Federal Debt Limit’s Harmful, Report Shows

With the federal government on course to hit the legal debt limit this year, a new Government Accountability Office (GAO) study shows that the limit is harmful.  That’s consistent with our view, briefly here and in detail here, that policymakers should repeal the debt limit (or at least let it rise automatically as necessary) and enforce fiscal discipline more directly, by raising revenues and reducing spending.  After all, the debt limit makes it hard for the nation to pay its bills after incurring them; it doesn’t stop the nation from incurring them in the first place.     

GAO found that in October 2013, when the Treasury was close to breaching the debt limit, “investors reported taking the unprecedented action of systematically avoiding certain Treasury securities.”  That cost the Treasury “from roughly $38 million to more than $70 million” in higher interest costs — amounting to, in essence, nothing more than a waste of taxpayers’ money.

GAO also interviewed budget and policy experts (including some of us at CBPP) and identified three alternative ways to handle the debt limit: 

  • Let the debt limit rise automatically or at a minimum, force an immediate vote on a “clean” debt limit increase — that is, one that’s not attached to any other legislative proposals — whenever Congress adopts a new budget resolution. Congress could no longer pass a budget plan but not set a debt limit consistent with it.
  • Allow the President to raise the debt limit as needed to cover bills incurred under existing budget law, while giving Congress a special, fast-track procedure to pass a law disapproving any such action.
  • Allow the Treasury to borrow as needed to cover bills incurred under existing budget law.

Any of these alternatives is better than the current approach, in which Congress enacts spending and tax law but doesn’t have to permit the borrowing needed to cover the nation’s resulting bills — and so raises the risks of what could be a catastrophic default. 

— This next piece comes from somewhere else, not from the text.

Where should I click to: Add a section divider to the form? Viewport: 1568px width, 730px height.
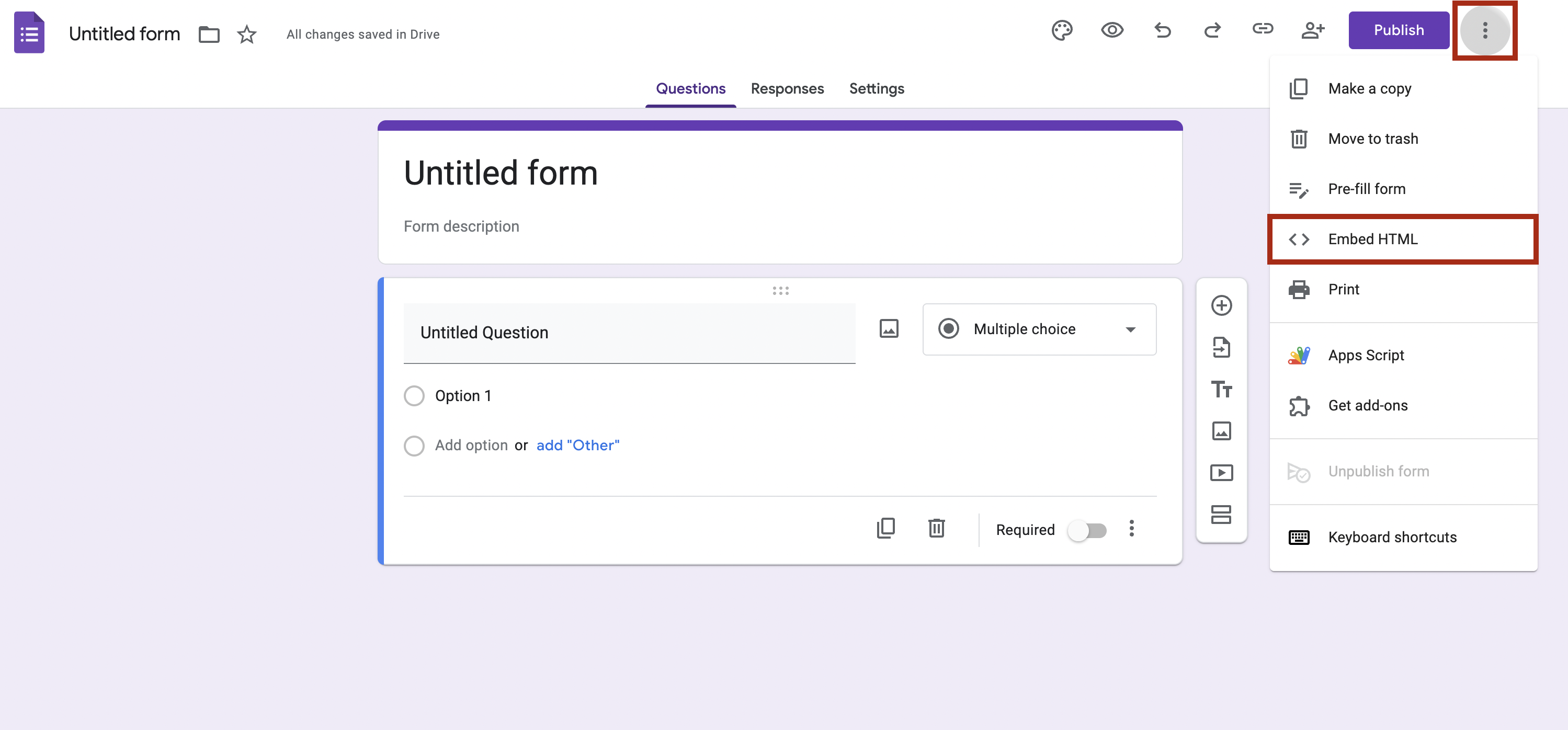point(1222,515)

GAO’s conclusions mirror those of a distinguished and bipartisan group of top economists who overwhelmingly agreed in 2013, “Because all federal spending and taxes must be approved by both houses of Congress and the executive branch, a separate debt ceiling that has to be increased periodically creates unneeded uncertainty and can potentially lead to worse fiscal outcomes.” 

And, as the Financial Times opined a few years ago, “Sane governments do not cast doubt on the pledge to honor their debts – which is why, if reason prevailed, the debt ceiling would simply be scrapped.”